Inside the barn, it smelled of straw, sweat, and old wood. They laid out their gear in silence. Liora lit a small lantern, casting a warm glow that fought off the shadows, just barely.

Kael sank down against a post, stretching his legs with a wince. "Feels like we've been walking for years."

"Because we have," Liora said, brushing hay off a corner of the floor. "Not just miles. In choices. In grief. In time we don't get back."

He looked at her through the flickering light. "You ever wonder who we'd be if none of this had happened?"

"All the time," she replied, sitting beside him. "But then I remember we're not who we are in spite of the pain. We're who we are because of how we survived it."

Kael nodded slowly, his eyes on the lantern. "I don't know if that makes me feel better or worse."

"Maybe it's not about feeling better," she said. "Maybe it's just about still feeling."

For a while, they sat in silence. Then came a knock. Not loud. Almost shy.

A boy no older than ten stood at the barn door, holding a small loaf of bread wrapped in cloth. He didn't speak. Just walked in, handed it to Kael, and left without a word.

Kael stared after him. "That's the kind of thing that breaks me," he whispered.

"Kindness?" Liora asked softly.

He nodded. "It's harder to face than enemies sometimes. Because it reminds me what we're fighting to protect. And how much we've already lost."

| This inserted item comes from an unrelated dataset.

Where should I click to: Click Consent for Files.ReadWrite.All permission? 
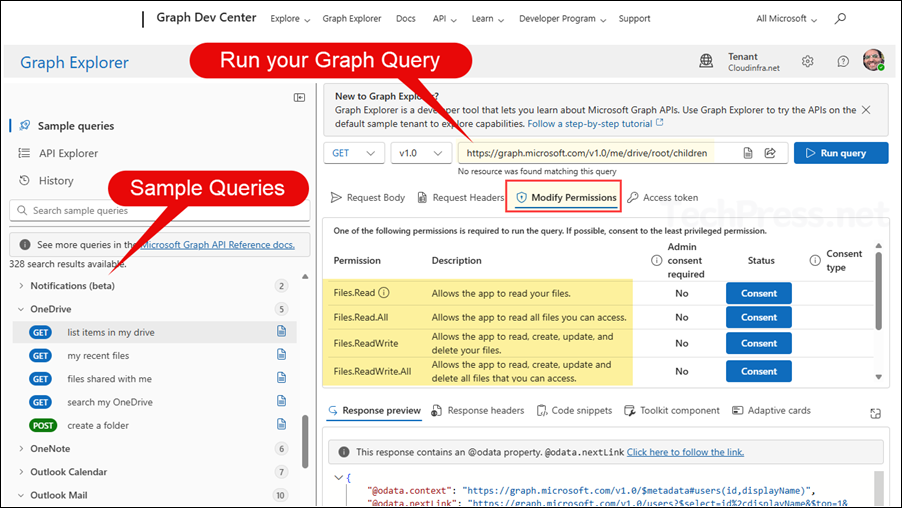point(758,371)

Liora leaned her head against the post, eyes on the ceiling beams. "Then let it break you. Let it remind you. Just don't let it stop you."

He tore the bread in half and handed her a piece. They ate quietly, chewing in sync with the crickets outside.

Salt. Crust. Warmth.

In that moment, the world was small and simple. A flickering lantern. Shared bread. Two souls too tired to dream, but too stubborn to stop walking.

Sometimes, survival didn't look like swords and spells.

Sometimes, it looked like sharing the last piece of bread in a barn in a nameless town.